---------- DATA RECORDS ----------
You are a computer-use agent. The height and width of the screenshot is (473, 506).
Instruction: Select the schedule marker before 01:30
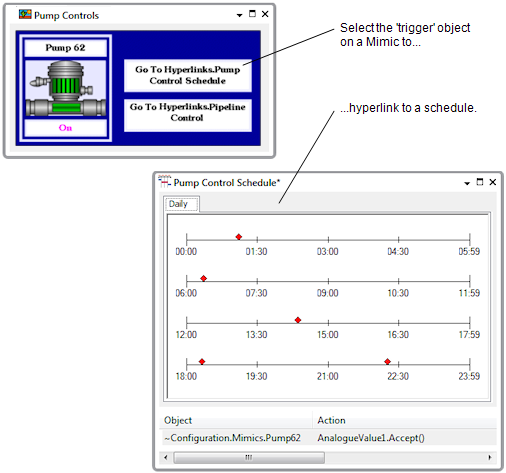239,237
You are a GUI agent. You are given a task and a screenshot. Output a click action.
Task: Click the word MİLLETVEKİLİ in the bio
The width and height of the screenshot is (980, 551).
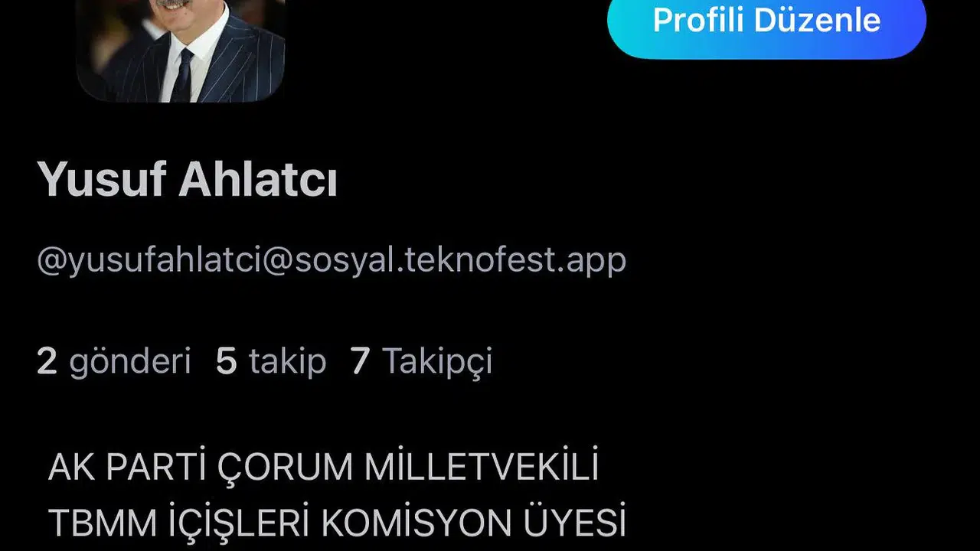point(482,468)
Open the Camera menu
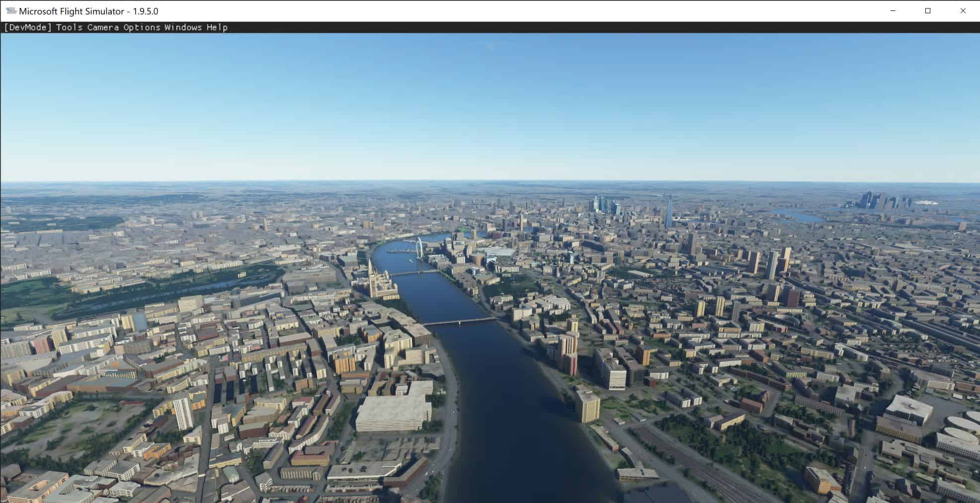The width and height of the screenshot is (980, 503). [103, 27]
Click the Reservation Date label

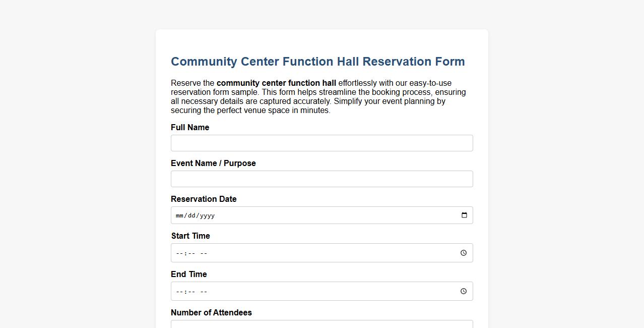coord(204,199)
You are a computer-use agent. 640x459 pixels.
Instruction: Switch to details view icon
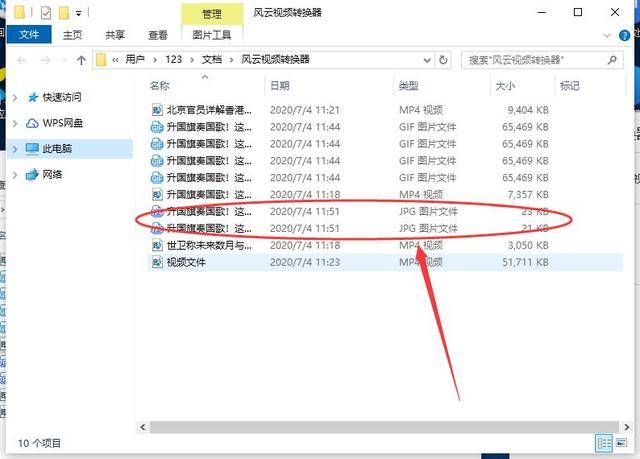(604, 443)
----------
TASK GOAL: Repeat all the records above exactly, leaving out any pictures.

OUTPUT FOR THIS TASK:
You are a computer-use agent. The height and width of the screenshot is (473, 506).
Instruction: Select the schedule marker before 01:30
239,237
You are a GUI agent. You are given a task and a screenshot. Output a click action.
Task: Click the word MİLLETVEKİLİ in the bio
The width and height of the screenshot is (980, 551).
point(482,468)
Open the Camera menu
The width and height of the screenshot is (980, 503). [103, 27]
Click the Reservation Date label

coord(204,199)
You are a computer-use agent. 640x459 pixels.
Instruction: Switch to details view icon
(604, 443)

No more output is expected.